• READING PASSAGE:
::::::::
Speeding up pandas multi row assignment with loc()-CodePudding

I am trying to assign value to a column for all rows selected based on a condition. Solutions for achieving this are discussed in several questions like this one. The standard solution are of the following syntax:

df.loc[row_mask, cols] = assigned_val

Unfortunately, this standard solution takes forever. In fact, in my case, I didn't manage to get even one assignment complete.

Update: More info about my dataframe: I have ~2 Million rows in my dataframe and I am trying to update the value of one column in my dataframe for rows that are selected based on a condition. On average, the selection condition is satisfied by ~10 rows.

Is it possible to speed up this assignment operation? Also, are there any general guidelines for multiple assignments with pandas in general.

CodePudding user response：

I believe .loc and .at are the differences you're looking for. .at is meant to be faster based on this answer.

CodePudding user response：

You could give np.where a try.

Here is an simple example of np.where

import pandas as pd
import numpy as np

df = pd.DataFrame(np.random.randint(0,100,size=(100, 4)), columns=list('ABCD'))
df['B'] = np.where(df['B']< 50, 100000, df['B'])

np.where() do nothing if condition fails has another example.

In your case, it might be

df[col] = np.where(df[col]==row_condition,assigned_val, df[col])

I was thinking it might be a little quicker because it is going straight to numpy instead of going through pandas to the underlying numpy mechanism. This article talks about Pandas vs Numpy on large datasets: https://towardsdatascience.com/speed-testing-pandas-vs-numpy-ffbf80070ee7#:~:text=Numpy was faster than Pandas,exception of simple arithmetic operations.
::::::::
• INPUT DATA:
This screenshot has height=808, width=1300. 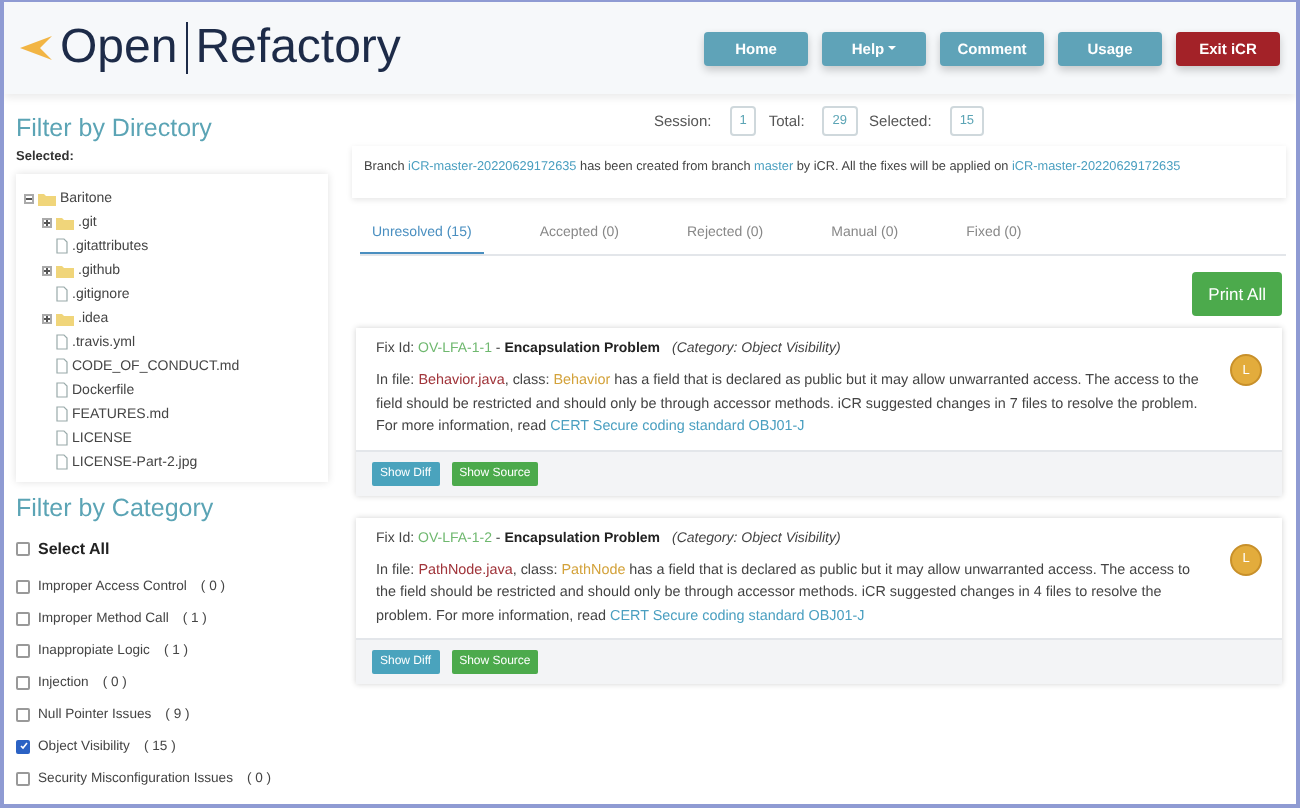 What do you see at coordinates (298, 48) in the screenshot?
I see `logo-text: Refactory` at bounding box center [298, 48].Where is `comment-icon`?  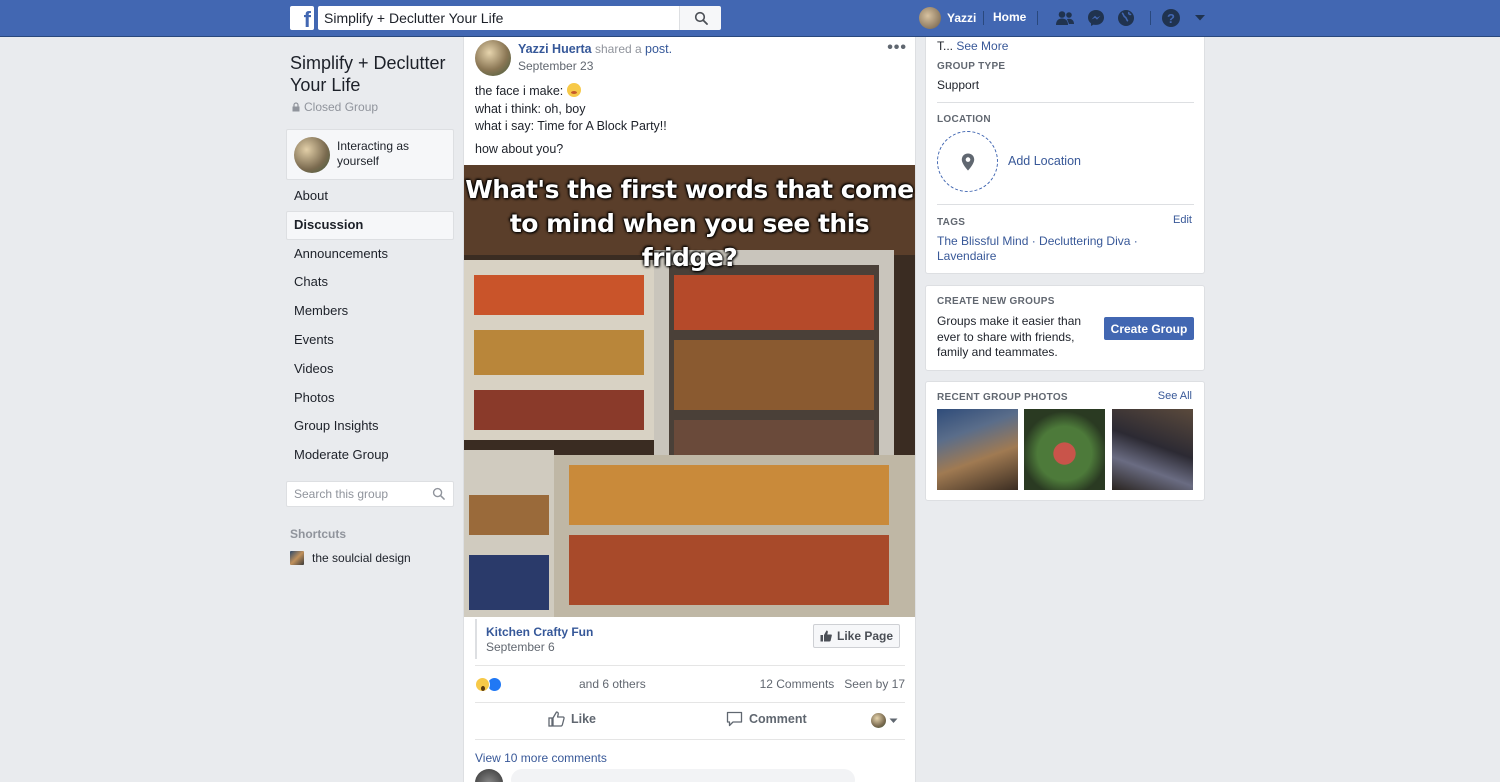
::::::::
• EXERCISE AIM:
Please copy the pandas assignment thread word for word, from "Unfortunately, this standard" up to and including "np.where a try.". None of the material is needed here.

• EXPECTED ANSWER:
Unfortunately, this standard solution takes forever. In fact, in my case, I didn't manage to get even one assignment complete.

Update: More info about my dataframe: I have ~2 Million rows in my dataframe and I am trying to update the value of one column in my dataframe for rows that are selected based on a condition. On average, the selection condition is satisfied by ~10 rows.

Is it possible to speed up this assignment operation? Also, are there any general guidelines for multiple assignments with pandas in general.

CodePudding user response：

I believe .loc and .at are the differences you're looking for. .at is meant to be faster based on this answer.

CodePudding user response：

You could give np.where a try.